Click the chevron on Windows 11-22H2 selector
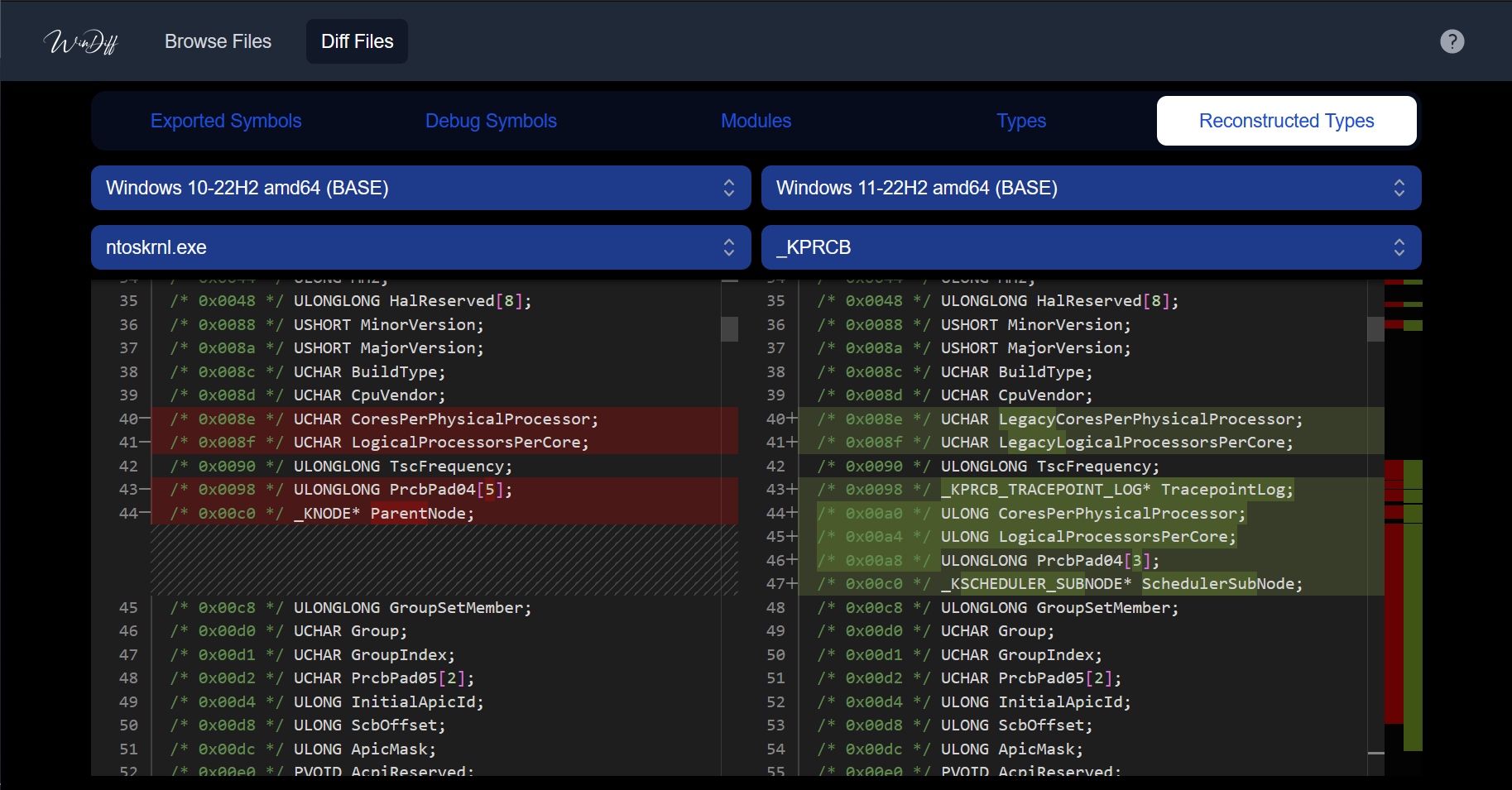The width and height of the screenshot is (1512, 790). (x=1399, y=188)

______

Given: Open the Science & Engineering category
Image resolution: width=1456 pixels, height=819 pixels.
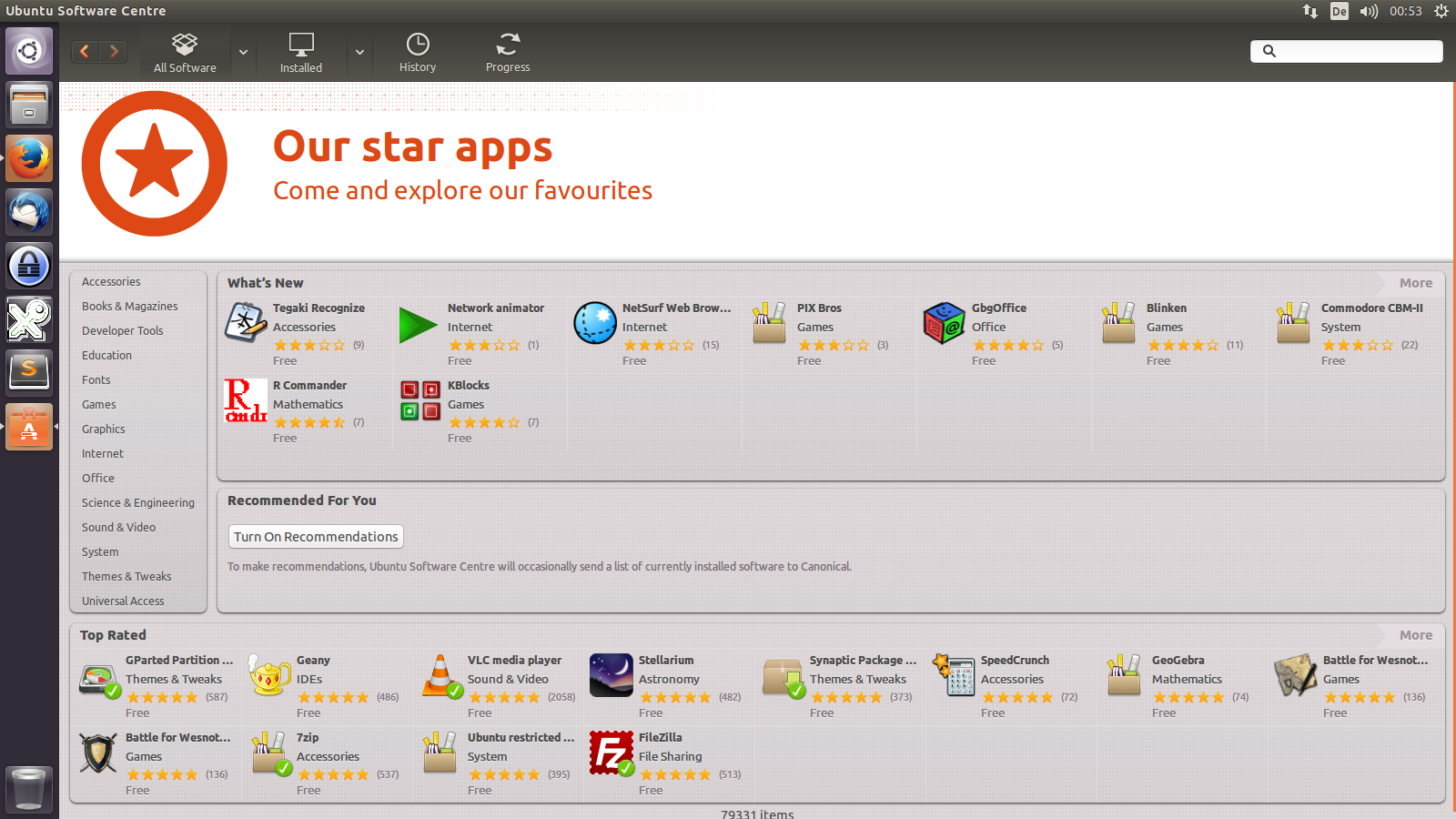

______

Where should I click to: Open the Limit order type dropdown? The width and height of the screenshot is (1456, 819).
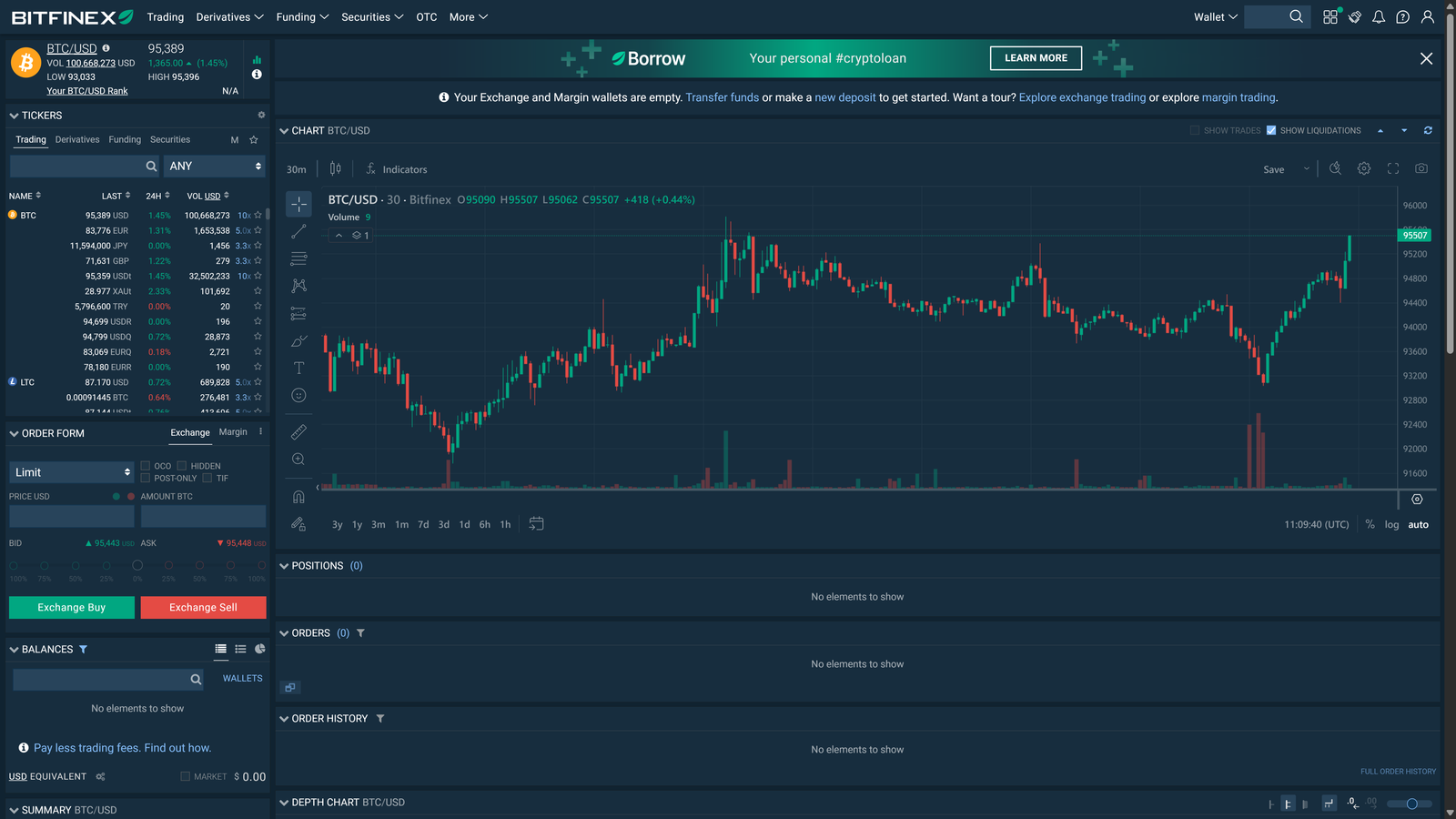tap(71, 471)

______

Problem statement:
Your task is to retype the entries verbatim, starting with the line that holds "Given: Open the" and stopping after the line that holds "Image resolution: width=1456".

Response to the task:
Given: Open the Science & Engineering category
Image resolution: width=1456 pixels, height=819 pixels.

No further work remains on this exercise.